Um dos argumentos utilizados é o de que onde a carência é total esses “importados” seriam pelo menos um alívio. É a uma resposta à altura do dito popular “em terra de cego quem tem um olho é rei”. Pena que a linha de pensamento seja tão rasa e que as consequências possam ser tão dolorosas no corpo e na alma da parcela mais desfavorecida, justamente a mais desprotegida e vulnerável.
Ora, como deixar a vida de um cidadão nas mãos de uma pessoa da qual não se tem a mínima ideia sobre os níveis de competência ou de conhecimento acumulados? O que fazer se um paciente numa consulta apresentar uma crise aguda, que exija um procedimento mais complexo por parte do profissional? O médico do posto e o prefeito vão coloca-lo numa ambulância em direção ao município mais próximo?
Não queremos pintar o caos, mas essas são as cores que nos são oferecidas. O que se antevê é um cenário sombrio, onde uma solução anunciada aos quatro ventos não atingirá o seu objetivo. Pelo contrário, deve aumentar com certeza a sensação de insegurança. Mas o que fazer para resolver esse dilema histórico?
A resposta não está fora, mas dentro: esse argumento tem sido defendido pelas entidades médicas, sobretudo pelos conselhos de medicina em inúmeras oportunidades. Para os médicos, antes de tudo, o Governo deveria investir mais no Sistema Único de Saúde (SUS), seguindo o exemplo de nações de modelos assistenciais parecidos com o nosso.
Na Inglaterra, a participação do Estado no gasto nacional em saúde chega a 84%. Na Suécia, França, Alemanha e Espanha, oscila de 74% a 81%. Nos vizinhos argentinos, este percentual é de 66%. No Brasil, bate no teto de 44%¨. Os números falam por si e é claro que além de investir mais, o país precisar gastar melhor o que é destinado para a saúde.
Ou seja, carecemos de especialistas e técnicos que entendam de gestão e assumam que uma reforma real não escapa da implementação de mudanças na estrutura do SUS: não adianta pintar a casa, tem-se que trocar o encanamento. Quando se fazem ajustes paliativos, os incômodos não tardam a aparecer e, quase sempre, em formas ainda mais graves.

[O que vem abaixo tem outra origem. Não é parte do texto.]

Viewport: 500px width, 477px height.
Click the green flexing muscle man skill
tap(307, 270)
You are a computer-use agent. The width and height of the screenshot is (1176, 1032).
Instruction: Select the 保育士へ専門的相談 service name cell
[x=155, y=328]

Finalmente, o país urge por uma carreira de Estado para o médico do SUS, o que pode levar esse profissional – que hoje prefere os grandes centros e o Sul/Sudeste - para os rincões, mas com estímulos que o fará se fixar de vez nas localidades. Neste sentido, a criação de uma política de recursos humanos e de valorização do trabalho médico não pode ser negligenciada. Portanto, com esta proposta espera-se o fortalecimento da assistência pública de saúde à semelhança do que houve com o aparelho judiciário quando as carreiras dos promotores e juízes também receberam esse formato.
Os defensores da importação dos médicos estrangeiros sempre comparam a razão brasileira de médicos por habitante (atualmente na casa de 2/1000) com os números de outros países. Dizem que precisamos atingir os indicadores da Suécia (3,73), França (3,28), Alemanha (3,64), Espanha (3,71), Reino Unido (2,64) e Argentina (3,16). Só que deveriam contar para todo mundo que nenhuma das nações apostou suas fichas apenas na contratação de mais médicos. Pelo que foi descrito, a lição é bem maior.

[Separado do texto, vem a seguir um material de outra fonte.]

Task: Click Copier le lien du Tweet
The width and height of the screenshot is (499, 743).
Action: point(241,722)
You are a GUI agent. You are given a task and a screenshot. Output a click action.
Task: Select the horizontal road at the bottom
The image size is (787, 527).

Diferentemente do que tem sido afirmado, o alerta dos Conselhos de Medicina não é corporativista ou xenófobo. Apenas exige-se o que é justo e seguro para todos os brasileiros. Assim, cabe ao Governo assumir sua responsabilidade. Precisamos é de médicos bem formados, bem preparados, bem avaliados e com condições e estímulo para o trabalho. Tratar a população de maneira desigual é sinal de desconsideração e de desrespeito para com a cidadania.